# Army of archaeologists descends on Butrint



## Jayaprakash Satyamurthy (Jul 19, 2005)

> BUTRINT, Albania -- More than 2,000 years after Julius Caesar came here for provisions and decided to start a veterans colony, a new army has invaded -- a multinational force of archaeologists in what is perhaps the largest ongoing dig in the Mediterranean.
> 
> Led by Professor Richard Hodges of the University of East Anglia in England, 100 archaeologists from 19 nations, 60 Albanian undergraduates and dozens of local laborers are rotating in over the course of this summer's two-month digging season.
> 
> ...


 
You can read the whole article here: http://www.washingtonpost.com/wp-dyn/content/article/2005/07/17/AR2005071700716.html?sub=AR

The Washington Post site sometimes asks for a password, so a visit to www.bugmenot.com may be required.


----------



## Brian G Turner (Jul 19, 2005)

It sounds interesting. 

 Shame there's no pictures in the article, but a search of Google Images shows a fascinating assortment of pictures from the area:
http://images.google.co.uk/images?q=Butrint&hl=en&btnG=Search+Images


----------



## Stalker (Jul 19, 2005)

Aha, and the most stiking was the fact that in 2002 the archaeologists found a chess piece during their excavations of Butrint and now they suppose that Europeans played chess already in 6th century which means 500 years before the game was introduced to Europe, according to the official history. Here is the link to the article.
http://news.bbc.co.uk/2/hi/europe/2155916.stm


----------

[Material provided]
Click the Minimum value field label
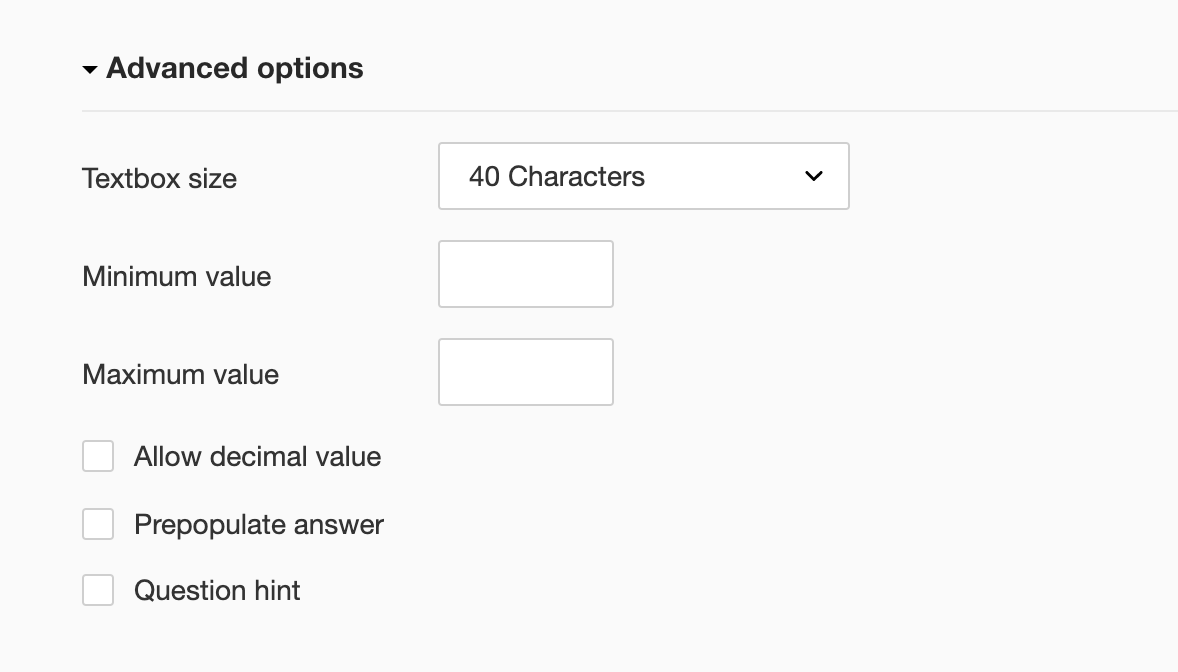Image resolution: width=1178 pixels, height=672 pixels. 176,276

...

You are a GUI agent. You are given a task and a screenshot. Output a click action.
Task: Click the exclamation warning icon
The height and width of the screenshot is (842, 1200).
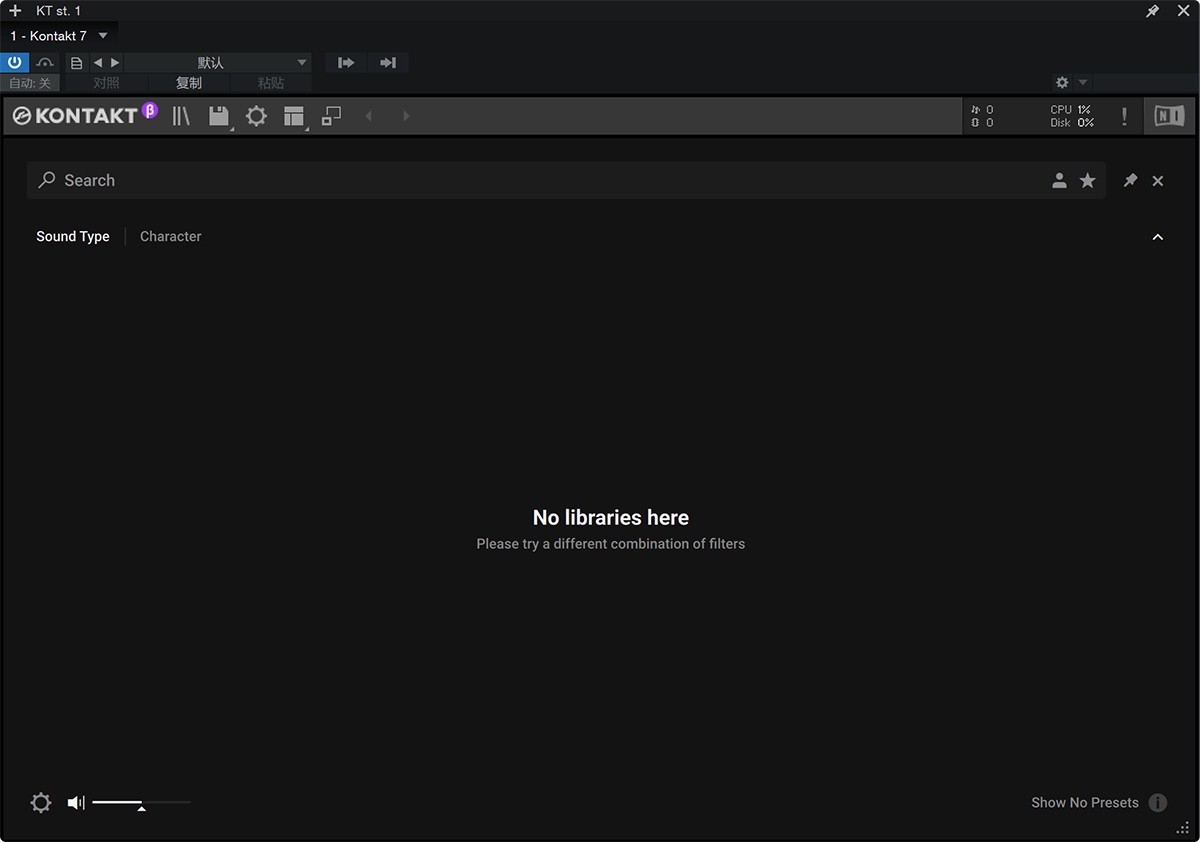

[Required tasks]
**1)** Answer these questions from the Butrint thread:
(a) Who leads the dig at Butrint?
(b) How many archaeologists take part, and from how many nations?
(c) What did the archaeologists find at Butrint in 2002?
**2)** Copy out, without changes, everything in the records from the line containing "You are a GUI" down to the line containing "The height and", including both of those lines.
The Butrint thread and the records are unrelated to each other.

[Responses per task]
**1)**
(a) Professor Richard Hodges of the University of East Anglia in England.
(b) 100 archaeologists from 19 nations.
(c) A chess piece.

**2)**
You are a GUI agent. You are given a task and a screenshot. Output a click action.
Task: Click the exclamation warning icon
The height and width of the screenshot is (842, 1200).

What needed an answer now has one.